* _Problem requirements_: What is needed here is an exact copy of all the entries below.

───── Listed records ─────

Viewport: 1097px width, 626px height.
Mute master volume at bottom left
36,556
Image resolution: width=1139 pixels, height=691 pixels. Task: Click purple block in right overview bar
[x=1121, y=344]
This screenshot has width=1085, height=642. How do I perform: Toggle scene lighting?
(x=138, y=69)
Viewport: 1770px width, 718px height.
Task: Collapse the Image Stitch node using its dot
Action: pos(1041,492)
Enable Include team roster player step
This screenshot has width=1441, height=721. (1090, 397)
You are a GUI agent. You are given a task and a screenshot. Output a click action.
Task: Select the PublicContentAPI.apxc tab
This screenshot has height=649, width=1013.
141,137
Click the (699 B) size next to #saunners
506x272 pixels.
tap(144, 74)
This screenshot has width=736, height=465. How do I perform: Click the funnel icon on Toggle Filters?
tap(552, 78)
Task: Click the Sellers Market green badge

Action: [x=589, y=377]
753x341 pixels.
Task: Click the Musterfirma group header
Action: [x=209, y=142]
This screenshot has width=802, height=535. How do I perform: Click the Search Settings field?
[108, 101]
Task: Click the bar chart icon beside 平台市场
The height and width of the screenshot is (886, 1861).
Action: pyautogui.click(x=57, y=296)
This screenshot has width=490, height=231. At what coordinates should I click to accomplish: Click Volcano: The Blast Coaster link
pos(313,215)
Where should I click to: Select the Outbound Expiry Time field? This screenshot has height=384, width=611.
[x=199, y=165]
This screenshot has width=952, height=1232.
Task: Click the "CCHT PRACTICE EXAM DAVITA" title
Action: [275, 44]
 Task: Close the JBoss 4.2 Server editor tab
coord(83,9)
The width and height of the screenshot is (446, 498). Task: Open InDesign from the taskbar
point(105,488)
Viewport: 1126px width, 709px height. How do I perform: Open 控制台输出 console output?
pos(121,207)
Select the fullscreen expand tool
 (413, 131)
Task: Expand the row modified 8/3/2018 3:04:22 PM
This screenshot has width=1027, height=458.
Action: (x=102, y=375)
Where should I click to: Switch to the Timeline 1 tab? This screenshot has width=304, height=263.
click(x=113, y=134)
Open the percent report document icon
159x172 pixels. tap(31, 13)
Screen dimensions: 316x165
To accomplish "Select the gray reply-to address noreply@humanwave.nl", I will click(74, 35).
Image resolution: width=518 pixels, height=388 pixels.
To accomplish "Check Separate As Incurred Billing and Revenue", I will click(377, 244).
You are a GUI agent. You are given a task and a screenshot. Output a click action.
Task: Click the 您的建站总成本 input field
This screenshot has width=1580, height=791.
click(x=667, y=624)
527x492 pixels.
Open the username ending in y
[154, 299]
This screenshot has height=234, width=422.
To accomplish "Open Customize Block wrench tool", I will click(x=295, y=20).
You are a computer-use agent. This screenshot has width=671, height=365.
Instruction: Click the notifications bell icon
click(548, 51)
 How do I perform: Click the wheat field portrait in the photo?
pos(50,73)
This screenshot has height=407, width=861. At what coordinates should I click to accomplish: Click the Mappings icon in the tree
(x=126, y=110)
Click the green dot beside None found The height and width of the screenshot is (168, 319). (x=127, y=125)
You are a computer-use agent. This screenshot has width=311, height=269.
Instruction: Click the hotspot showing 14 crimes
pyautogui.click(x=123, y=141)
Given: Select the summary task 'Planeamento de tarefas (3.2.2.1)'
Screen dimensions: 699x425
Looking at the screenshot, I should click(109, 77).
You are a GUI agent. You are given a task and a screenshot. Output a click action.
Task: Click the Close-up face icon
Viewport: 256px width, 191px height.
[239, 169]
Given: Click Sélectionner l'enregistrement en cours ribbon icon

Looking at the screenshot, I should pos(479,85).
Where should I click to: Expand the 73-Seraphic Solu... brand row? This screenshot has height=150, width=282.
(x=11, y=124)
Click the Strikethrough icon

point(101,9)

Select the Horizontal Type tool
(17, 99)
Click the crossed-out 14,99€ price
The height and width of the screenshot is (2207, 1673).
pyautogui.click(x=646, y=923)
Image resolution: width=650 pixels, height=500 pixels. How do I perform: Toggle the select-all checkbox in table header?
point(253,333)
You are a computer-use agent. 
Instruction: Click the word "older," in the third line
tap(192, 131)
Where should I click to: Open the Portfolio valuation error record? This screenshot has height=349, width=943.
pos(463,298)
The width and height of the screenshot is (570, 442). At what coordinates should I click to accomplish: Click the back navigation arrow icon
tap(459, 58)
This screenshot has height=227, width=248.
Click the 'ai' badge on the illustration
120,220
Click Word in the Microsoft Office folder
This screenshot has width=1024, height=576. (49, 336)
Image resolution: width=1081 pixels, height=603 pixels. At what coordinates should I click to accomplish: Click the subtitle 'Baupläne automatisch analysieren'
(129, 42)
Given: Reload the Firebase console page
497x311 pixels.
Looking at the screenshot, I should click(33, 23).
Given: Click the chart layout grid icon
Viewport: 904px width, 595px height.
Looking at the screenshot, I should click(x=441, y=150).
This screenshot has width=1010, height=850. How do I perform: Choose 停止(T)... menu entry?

─────

* _Written reply_:
Viewport: 1097px width, 626px height.
Mute master volume at bottom left
36,556
Image resolution: width=1139 pixels, height=691 pixels. Task: Click purple block in right overview bar
[x=1121, y=344]
This screenshot has width=1085, height=642. How do I perform: Toggle scene lighting?
(x=138, y=69)
Viewport: 1770px width, 718px height.
Task: Collapse the Image Stitch node using its dot
Action: pos(1041,492)
Enable Include team roster player step
This screenshot has width=1441, height=721. (1090, 397)
You are a GUI agent. You are given a task and a screenshot. Output a click action.
Task: Select the PublicContentAPI.apxc tab
This screenshot has height=649, width=1013.
141,137
Click the (699 B) size next to #saunners
506x272 pixels.
tap(144, 74)
This screenshot has width=736, height=465. How do I perform: Click the funnel icon on Toggle Filters?
tap(552, 78)
Task: Click the Sellers Market green badge

Action: [x=589, y=377]
753x341 pixels.
Task: Click the Musterfirma group header
Action: [x=209, y=142]
This screenshot has width=802, height=535. How do I perform: Click the Search Settings field?
[108, 101]
Task: Click the bar chart icon beside 平台市场
The height and width of the screenshot is (886, 1861).
Action: pyautogui.click(x=57, y=296)
This screenshot has width=490, height=231. At what coordinates should I click to accomplish: Click Volcano: The Blast Coaster link
pos(313,215)
Where should I click to: Select the Outbound Expiry Time field? This screenshot has height=384, width=611.
[x=199, y=165]
This screenshot has width=952, height=1232.
Task: Click the "CCHT PRACTICE EXAM DAVITA" title
Action: [275, 44]
 Task: Close the JBoss 4.2 Server editor tab
coord(83,9)
The width and height of the screenshot is (446, 498). Task: Open InDesign from the taskbar
point(105,488)
Viewport: 1126px width, 709px height. How do I perform: Open 控制台输出 console output?
pos(121,207)
Select the fullscreen expand tool
 (413, 131)
Task: Expand the row modified 8/3/2018 3:04:22 PM
This screenshot has width=1027, height=458.
Action: (x=102, y=375)
Where should I click to: Switch to the Timeline 1 tab? This screenshot has width=304, height=263.
click(x=113, y=134)
Open the percent report document icon
159x172 pixels. tap(31, 13)
Screen dimensions: 316x165
To accomplish "Select the gray reply-to address noreply@humanwave.nl", I will click(74, 35).
Image resolution: width=518 pixels, height=388 pixels.
To accomplish "Check Separate As Incurred Billing and Revenue", I will click(377, 244).
You are a GUI agent. You are given a task and a screenshot. Output a click action.
Task: Click the 您的建站总成本 input field
This screenshot has width=1580, height=791.
click(x=667, y=624)
527x492 pixels.
Open the username ending in y
[154, 299]
This screenshot has height=234, width=422.
To accomplish "Open Customize Block wrench tool", I will click(x=295, y=20).
You are a computer-use agent. This screenshot has width=671, height=365.
Instruction: Click the notifications bell icon
click(548, 51)
 How do I perform: Click the wheat field portrait in the photo?
pos(50,73)
This screenshot has height=407, width=861. At what coordinates should I click to accomplish: Click the Mappings icon in the tree
(x=126, y=110)
Click the green dot beside None found The height and width of the screenshot is (168, 319). (x=127, y=125)
You are a computer-use agent. This screenshot has width=311, height=269.
Instruction: Click the hotspot showing 14 crimes
pyautogui.click(x=123, y=141)
Given: Select the summary task 'Planeamento de tarefas (3.2.2.1)'
Screen dimensions: 699x425
Looking at the screenshot, I should click(109, 77).
You are a GUI agent. You are given a task and a screenshot. Output a click action.
Task: Click the Close-up face icon
Viewport: 256px width, 191px height.
[239, 169]
Given: Click Sélectionner l'enregistrement en cours ribbon icon

Looking at the screenshot, I should pos(479,85).
Where should I click to: Expand the 73-Seraphic Solu... brand row? This screenshot has height=150, width=282.
(x=11, y=124)
Click the Strikethrough icon

point(101,9)

Select the Horizontal Type tool
(17, 99)
Click the crossed-out 14,99€ price
The height and width of the screenshot is (2207, 1673).
pyautogui.click(x=646, y=923)
Image resolution: width=650 pixels, height=500 pixels. How do I perform: Toggle the select-all checkbox in table header?
point(253,333)
You are a computer-use agent. 
Instruction: Click the word "older," in the third line
tap(192, 131)
Where should I click to: Open the Portfolio valuation error record? This screenshot has height=349, width=943.
pos(463,298)
The width and height of the screenshot is (570, 442). At what coordinates should I click to accomplish: Click the back navigation arrow icon
tap(459, 58)
This screenshot has height=227, width=248.
Click the 'ai' badge on the illustration
120,220
Click Word in the Microsoft Office folder
This screenshot has width=1024, height=576. (49, 336)
Image resolution: width=1081 pixels, height=603 pixels. At what coordinates should I click to accomplish: Click the subtitle 'Baupläne automatisch analysieren'
(129, 42)
Given: Reload the Firebase console page
497x311 pixels.
Looking at the screenshot, I should click(33, 23).
Given: Click the chart layout grid icon
Viewport: 904px width, 595px height.
Looking at the screenshot, I should click(x=441, y=150).
This screenshot has width=1010, height=850. How do I perform: Choose 停止(T)... menu entry?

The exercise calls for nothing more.